Tous les gens du monde, vous ne les connaissez même pas, et pourtant vous réglez votre voix et participez à la foule qui les condamne. « Ils obtiennent leur juste part, » pourriez-vous dire. Non, bien-aimés, ils n'ont pas obtenu leur juste part. Leur juste part est l'amour, et ils ne l'ont pas obtenu. Ils ont obtenu le jugement plutôt. Vous les avez sacrifiés sur un autel qui vous disculpe.
Et si vous aviez vécu sur une île déserte, et que vous étiez seul dessus? Si une autre personne nageait jusqu’au rivage, comme vous seriez heureux. Un autre humain est là. Quel cadeau, vous diriez-vous. Vous sauriez quel cadeau est un autre être humain. Comme vous seriez reconnaissants pour un être autre humain.
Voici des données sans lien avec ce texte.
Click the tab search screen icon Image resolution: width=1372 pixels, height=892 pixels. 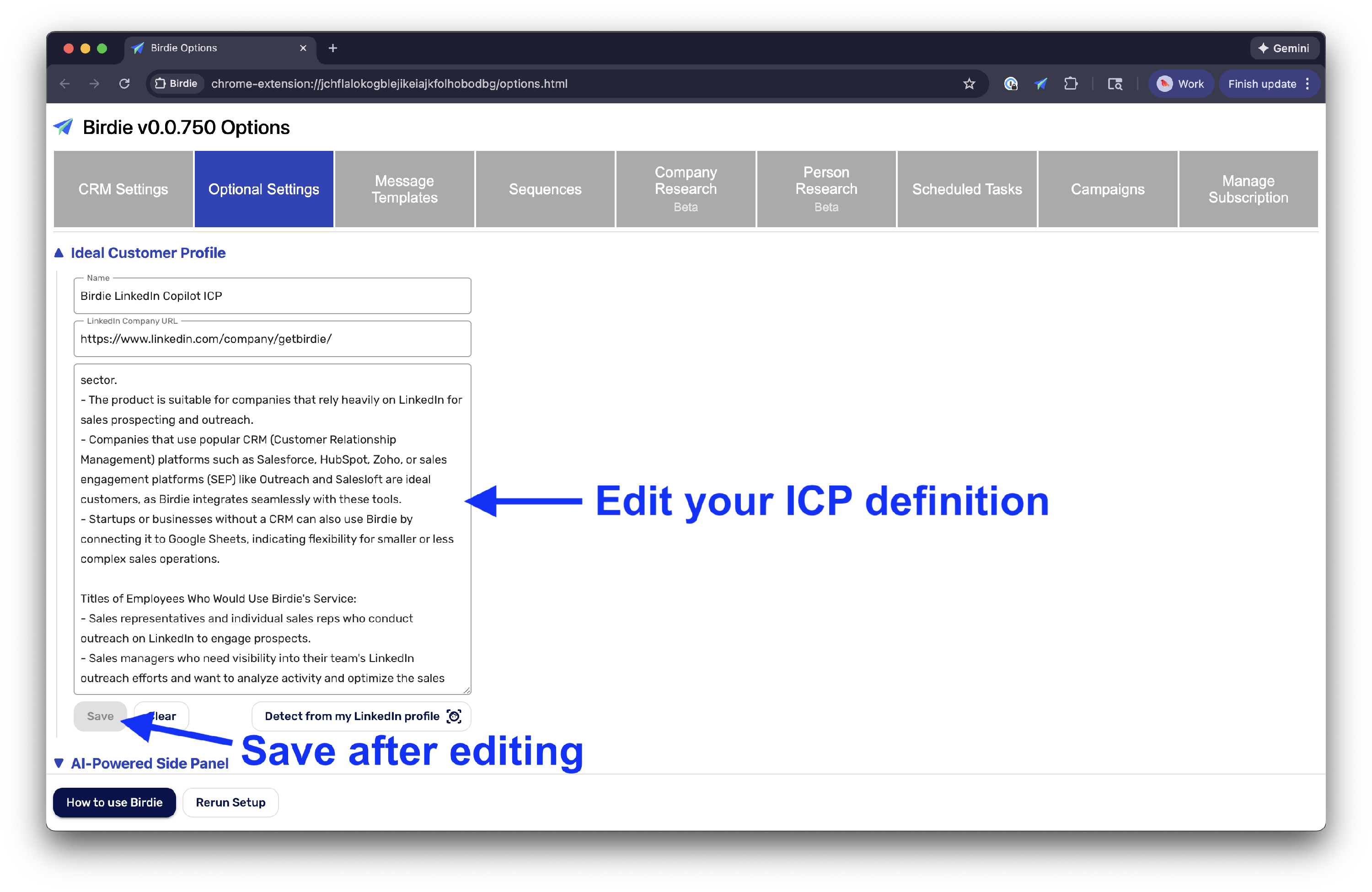1115,84
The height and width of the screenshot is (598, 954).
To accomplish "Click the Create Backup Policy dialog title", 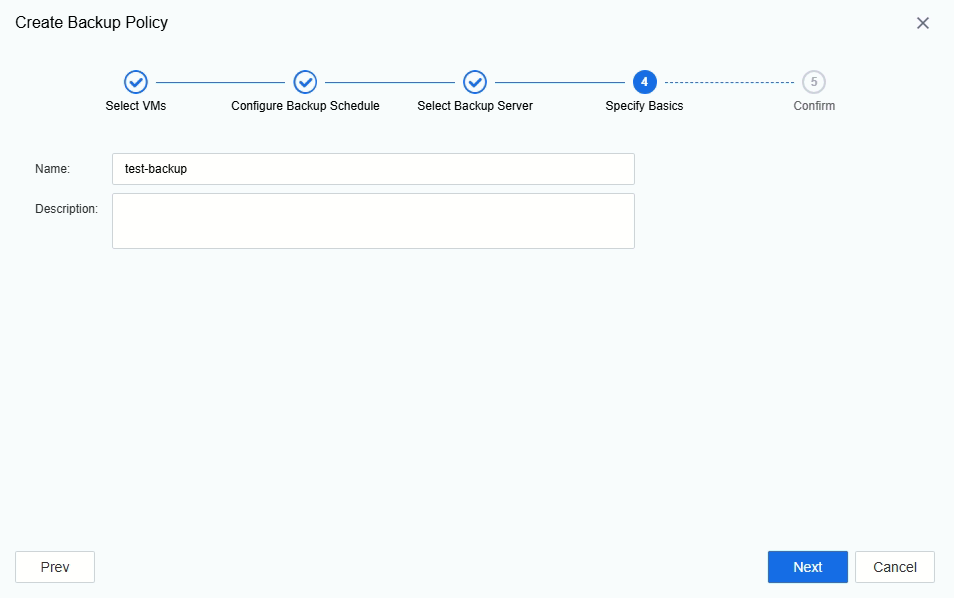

Peut-être plus tard vous verriez les défauts de la personne, et peut-être vous les négligeriez parce que quelque chose d'autre de la personne vous intéresse plus que ses défauts. Oui, s'il vous plaît, choisissez l'amour plus que la justice. Juste choisir l'amour. Choisissez l'amour, et alors vous êtes l'amour que vous choisissez. Choisissez par delà la surface. Ne ramassez pas les épaves flottantes qu’un autre a laissées à sa suite. Ôtez-les simplement de vous. Ne laissez rien qui ne vous profite pas s'accrocher à vous.
Comment puis-Je le dire plus clairement? Le jugement ne vous profite pas. N'importe quoi qui pas profite à un autre ne vous profite pas. Et c'est mon souhait que vous ayez des profits et des avantages. Soyez bienveillants, bien-aimés. Soyez bienveillants. Soyez une bénédiction pour ceux qui sont devant vous. Soyez Ma bénédiction. Soyez la bénédiction que Je vous ai donné d’être.
[1] référence à une comptine américaine où Jack pend une prune dans une part de gâteau qu’il a prise.